Albert et al (2023) featured in the cover of Science Magazine on Jan, 27 2023.
The Amazon Report highlighted how fast and efficient humans are at altering the Amazon system. In a follow-up paper led by James Albert (LSU), we've gathered our learnings from the Amazon Report and compared the rates of human activities to those of Amazon ecosystems. We found that humans are clearing forests and altering the ecosystem and landscapes 100s to 1,000s of times faster than the natural rates of forest recovery, biodiversity accumulation, and other ecosystem rates (Figure 8).

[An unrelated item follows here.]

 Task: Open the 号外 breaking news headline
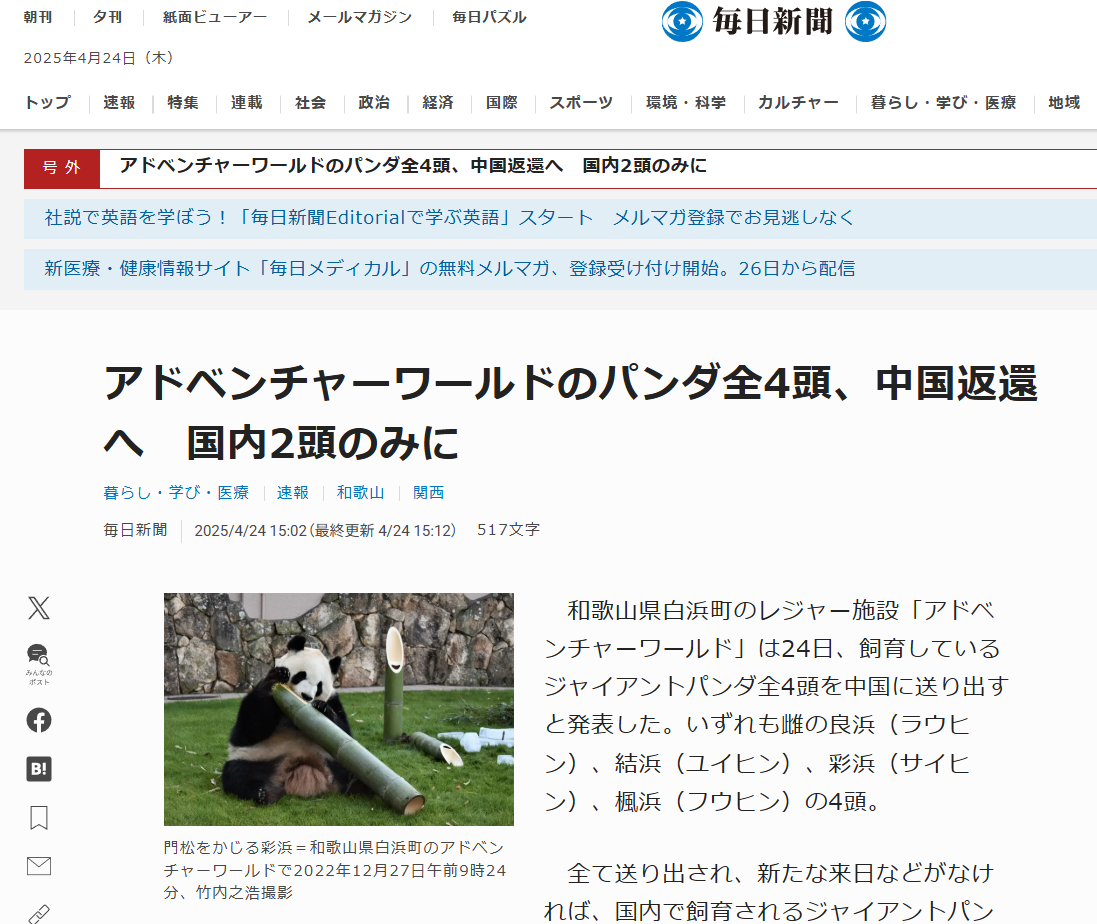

• Human impacts outpace natural processes in the Amazon
Albert, J, Carnaval, AC, Flantua, SGA, Lohmann, LG, Ribas, CC, Riff, D, Carillo, JD, Fan, Y, Figueiredo, JJP, Guayasamin, JM, Hoorn, C, Melo, GH, Nascimento, N, Quesada, CA, Ulloa Ulloa, C, Val, P, Arieira, J, Encalada, AC, Nobre, CA, 2023. Science, doi: 10.1126/science.abo5003
• Chapter 1: Geology and geodiversity of the Amazon: Three billion years of history
Val, P.; Figueiredo, J; Melo, G; Flantua, SGA; Quesada CA; Fan, Y; Albert, JA; Guayasamin, JM; Hoorn, C, 2021. In: Nobre C, Encalada A,… (Eds). Amazon Assessment Report 2021. United Nations Sustainable Development Solutions Network, New York, USA. Available from theamazonwewant.org/spa-reports/. doi: 10.55161/POFE6241 - INVITED
Figure 8: Deforestation history in the Amazon region (left) and the comparison between natural processes and anthropogenic activities (bottom). Source: Albert et al (2023).